君の名は。

2016.12.08 15:20|映画

君の名は


飛ぶ鳥を落とす勢いで話題をさらっている本作です。新海さんの映画は過去に2本観ています。(「言の葉の庭」「雲の向こう約束の場所」の感想は←)

DVDレンタルしようと思っていましたが、夫の観たいという強い要望とこれだけ今の日本人を感動させる物を確かめたいという理由で誘いに乗りました。

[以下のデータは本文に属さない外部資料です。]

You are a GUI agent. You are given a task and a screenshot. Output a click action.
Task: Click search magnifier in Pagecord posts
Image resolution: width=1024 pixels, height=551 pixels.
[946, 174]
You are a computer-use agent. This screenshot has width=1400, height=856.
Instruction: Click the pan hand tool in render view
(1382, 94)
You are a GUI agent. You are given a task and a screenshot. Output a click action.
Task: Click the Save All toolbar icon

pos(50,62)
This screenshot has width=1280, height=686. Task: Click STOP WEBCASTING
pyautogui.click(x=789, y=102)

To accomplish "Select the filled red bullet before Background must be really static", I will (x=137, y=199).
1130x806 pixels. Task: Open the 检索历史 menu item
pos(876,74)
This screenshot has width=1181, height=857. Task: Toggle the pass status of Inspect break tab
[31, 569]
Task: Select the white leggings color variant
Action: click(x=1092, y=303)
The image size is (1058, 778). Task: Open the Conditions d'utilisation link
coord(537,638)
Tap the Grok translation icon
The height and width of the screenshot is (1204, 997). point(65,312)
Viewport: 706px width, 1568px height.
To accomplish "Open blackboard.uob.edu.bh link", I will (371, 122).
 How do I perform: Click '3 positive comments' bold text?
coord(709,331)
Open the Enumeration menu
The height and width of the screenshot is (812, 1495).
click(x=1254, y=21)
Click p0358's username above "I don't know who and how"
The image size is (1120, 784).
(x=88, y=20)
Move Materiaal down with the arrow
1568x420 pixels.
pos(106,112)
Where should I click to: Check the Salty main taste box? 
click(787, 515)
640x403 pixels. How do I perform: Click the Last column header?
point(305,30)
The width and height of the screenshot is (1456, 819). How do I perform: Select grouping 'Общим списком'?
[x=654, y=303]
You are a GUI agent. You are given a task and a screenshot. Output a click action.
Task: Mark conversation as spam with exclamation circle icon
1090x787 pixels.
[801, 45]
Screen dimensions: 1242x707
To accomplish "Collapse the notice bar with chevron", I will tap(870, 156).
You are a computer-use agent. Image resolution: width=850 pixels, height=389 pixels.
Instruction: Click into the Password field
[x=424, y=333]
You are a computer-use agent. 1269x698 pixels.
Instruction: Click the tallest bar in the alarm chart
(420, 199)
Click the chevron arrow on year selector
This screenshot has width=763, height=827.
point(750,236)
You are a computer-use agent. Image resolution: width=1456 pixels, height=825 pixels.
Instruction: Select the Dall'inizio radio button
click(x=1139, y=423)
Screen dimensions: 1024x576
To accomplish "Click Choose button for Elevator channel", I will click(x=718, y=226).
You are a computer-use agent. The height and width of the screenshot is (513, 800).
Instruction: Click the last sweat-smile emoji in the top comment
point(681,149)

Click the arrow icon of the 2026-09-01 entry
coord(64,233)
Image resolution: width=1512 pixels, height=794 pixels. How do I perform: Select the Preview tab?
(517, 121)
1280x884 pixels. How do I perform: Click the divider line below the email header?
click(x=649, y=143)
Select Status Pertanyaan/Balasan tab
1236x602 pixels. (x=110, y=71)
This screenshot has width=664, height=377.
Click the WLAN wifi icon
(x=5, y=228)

観終わり、えらく感動してポスターまで購入する夫に少々遠慮してツッコミは敢えて抑え気味に、「思ったほど悪くはない映画だったね」と一言。

一応、冒頭から掴みは良く飽きずに最後まで楽しませてもらえました。ラストのもたもた感は感じたけど。

さすがに影像は繊細で美しく、初めて聴いたRADWIMPSの音楽もばっちり。(大好きなBUMP OF CHICKENに似た声質!)

だけどさほど心に響いてこない・・・。決してアニメだからではない。「時をかける少女」や「サマーウォーズ」などの、使い古された色々な種を素にしてつなぎ合わせてできている感が拭えなかった。震撼させた東日本大震災、絆のような”組み紐”は赤い糸伝説を連想させる、彗星の衝突、都会と過疎に瀕する田舎で暮らす若者たちの現状。もし、あの時にタイムスリップできたら救えた人々がいたはずだという願いを、本作に叶えてもらったのではないだろうか。それが観客の心をぎゅっと掴んだのかもしれない・・・。

ありとあらゆる要素が、老若男女に受け入れられる仕掛けがたくさん散りばめられていたと思う。

先日ラジオで新海監督が国文学専攻だったと知り、なるほど「言の葉の庭」や本作でも古典の授業の描写があったのかと肯けました。(古典の先生は雪乃先生とだぶりました・・・)

ティアマト彗星落下前日に三つ葉が瀧に会おうと上京した時、どうして瀧は気づかなかったのかと???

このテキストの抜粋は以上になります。